In 1942 Betty Huyler became one of the original group of 25 women forming the WAFS (Women's Auxiliary Ferrying Squadron) organized by Nancy Harkness Love. They ferried aircraft for the Army Air Corps within the continental limits of the United States. The organization later became the WASPs. During the war years, Betty ferried fighters and bombers, transports, cargo and utility aircraft.
The first group of 25 went to Wilmington, DE and consisted of experienced pilots who would need only to transition into the military airplanes they would be flying. Betty Gillies became the first WAFS member; Cornelia Fort it's second.
Cornelia had been a flight instructor teaching a student in Honolulu on Dec. 7, 1941.

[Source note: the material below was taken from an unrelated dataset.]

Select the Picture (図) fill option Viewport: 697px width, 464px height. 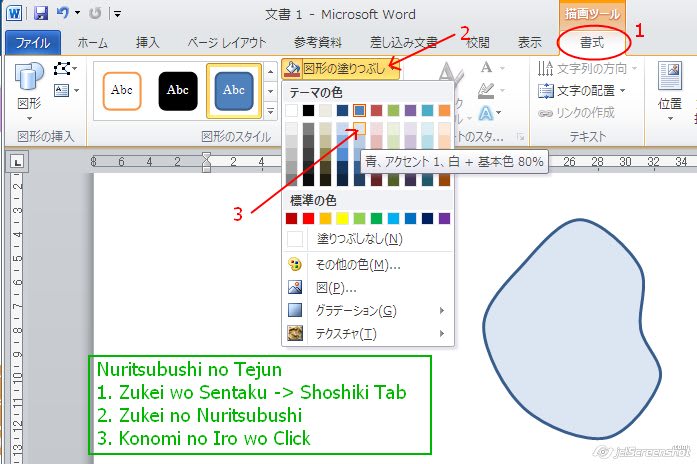coord(295,287)
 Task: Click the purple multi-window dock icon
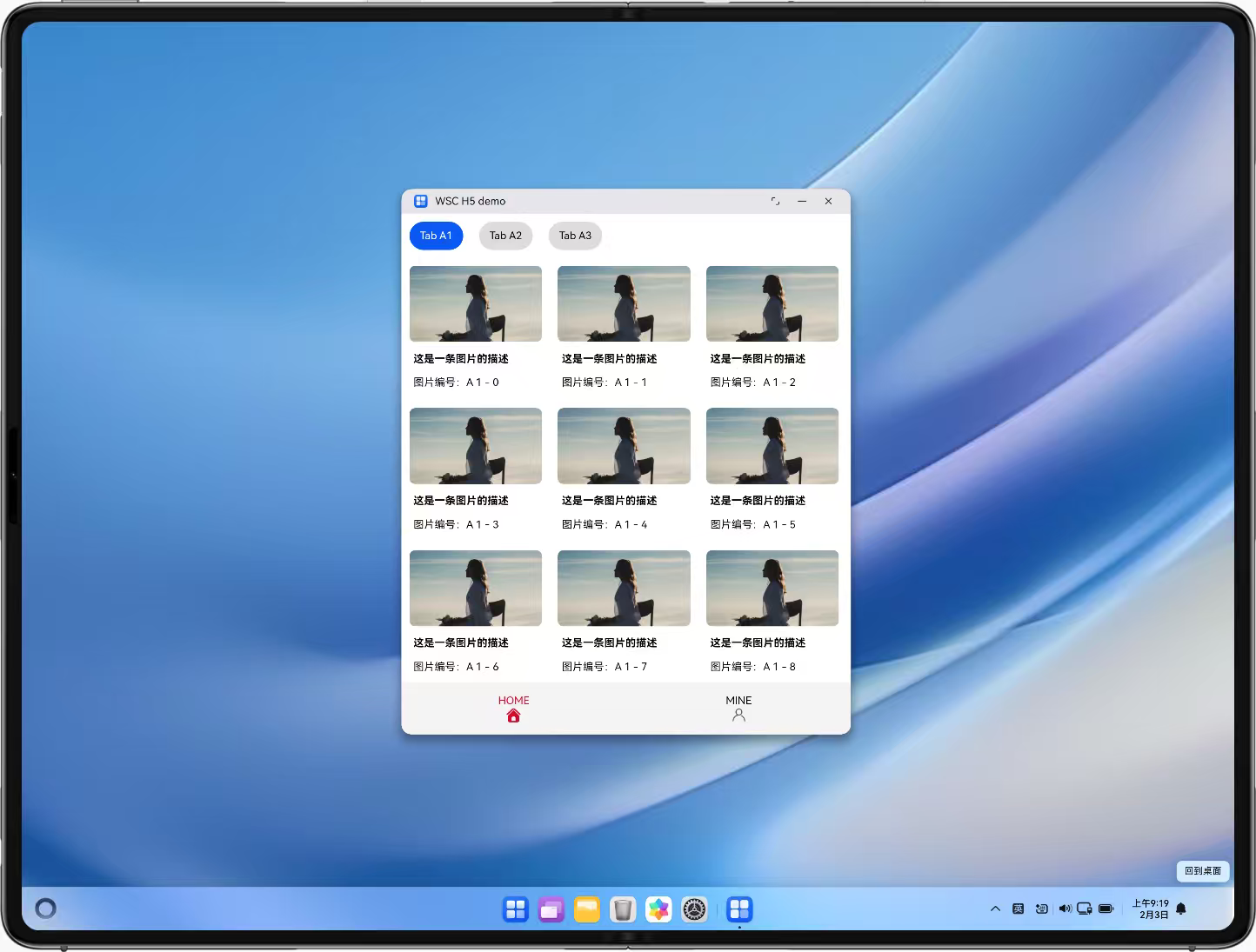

She described what happened:
"Coming in just before the last landing, I looked casually around and saw a military
plane coming directly toward me. I jerked the controls away from my student and
jammed the throttle wide open to pull above the oncoming plane. He passed so close
under us that our celluloid windows rattled violently, and I looked down to see what
kind of plane it was.
"The painted red balls on the tops of the wings shone brightly in the sun. I looked
again with complete and utter disbelief. Honolulu was familiar with the emblem of the
Rising Sun on passenger ships but not on airplanes.
"I looked quickly at Pearl Harbor, and my spine tingled when I saw billowing black smoke. Still, I thought hollowly it might be some kind of coincidence or maneuvers, it might be, it must be. For surely, dear God ... Then I looked way up and saw the formations of silver bombers riding in. "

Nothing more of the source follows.